Среди приходящих в настоящее время в монастырь есть и такие, кто в миру впал в алкогольную или наркотическую зависимость или оказался втянутым в преступную деятельность, освободиться от которых самостоятельно уже не может. Монастырь помогает ему разорвать порочные связи, обрести внутреннее равновесие и вернуться к нормальной человеческой жизни. Таковой боится возвращаться в мир, ибо сознает свои немощи и предпочитает в качестве трудника или послушника спасаться в обители. В большинстве случаев монашество для таких людей неестественно и даже опасно. Призвания к нему у них нет. Пребывание в монастыре и даже несение в нем какого-либо послушания и монашеское делание не одно и то же.

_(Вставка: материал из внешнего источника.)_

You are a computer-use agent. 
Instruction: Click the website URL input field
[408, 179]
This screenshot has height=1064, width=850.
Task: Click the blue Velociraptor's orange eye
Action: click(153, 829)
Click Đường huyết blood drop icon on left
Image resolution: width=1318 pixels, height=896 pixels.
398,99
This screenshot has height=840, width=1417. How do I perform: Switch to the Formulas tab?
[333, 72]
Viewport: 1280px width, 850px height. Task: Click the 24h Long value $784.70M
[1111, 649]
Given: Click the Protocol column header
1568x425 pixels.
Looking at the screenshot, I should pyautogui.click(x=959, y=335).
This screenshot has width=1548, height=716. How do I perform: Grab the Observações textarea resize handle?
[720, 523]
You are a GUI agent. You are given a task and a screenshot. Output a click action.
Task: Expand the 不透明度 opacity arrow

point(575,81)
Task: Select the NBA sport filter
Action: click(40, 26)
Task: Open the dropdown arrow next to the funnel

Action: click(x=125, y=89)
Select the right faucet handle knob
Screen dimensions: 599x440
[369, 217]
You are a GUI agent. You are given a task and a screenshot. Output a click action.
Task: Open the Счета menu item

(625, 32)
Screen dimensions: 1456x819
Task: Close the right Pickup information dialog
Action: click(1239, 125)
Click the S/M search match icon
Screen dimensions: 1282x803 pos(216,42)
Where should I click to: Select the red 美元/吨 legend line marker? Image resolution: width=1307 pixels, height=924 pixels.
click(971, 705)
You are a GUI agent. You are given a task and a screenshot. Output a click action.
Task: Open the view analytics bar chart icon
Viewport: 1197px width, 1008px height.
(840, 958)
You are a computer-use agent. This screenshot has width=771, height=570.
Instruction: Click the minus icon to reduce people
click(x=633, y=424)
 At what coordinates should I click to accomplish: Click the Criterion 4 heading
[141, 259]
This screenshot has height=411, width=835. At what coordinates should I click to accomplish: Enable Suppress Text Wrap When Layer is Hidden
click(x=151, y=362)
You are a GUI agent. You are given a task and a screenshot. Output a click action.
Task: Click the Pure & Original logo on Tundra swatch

Несомненно, во всех рассмотренных случаях могут быть исключения.
Об этом замечательно говорит преподобный Исаак Сирин: «Как часто случается, что человек бывает непотребным, непрестанно уязвляемым и низвергаемым по причине недостаточного опытного познания в монашеской жизни, находится постоянно в расслаблении душевном, но после этого вдруг похищает хоругвь из рук воинства сынов исполиновых, имя его превозносится и восхваляется оно гораздо более, нежели имя подвижников, известных своими победами; он приемлет венец и драгоценные дары в обилии пред всеми друзьями своими. По этой причине да не попустит себе, кто бы то ни был, отчаяния; только не вознерадим о молитве и не поленимся попросить у Господа заступления».
И все-таки исключения не ниспровергают правил и духовных закономерностей, открытых нам богомудрыми подвижниками. Их наставлениями должны руководствоваться как те, кто имеет намерение избрать для себя монашеский образ жизни, так и игумены и духовники монастырей, принимающие решение о постриге обращающихся к ним.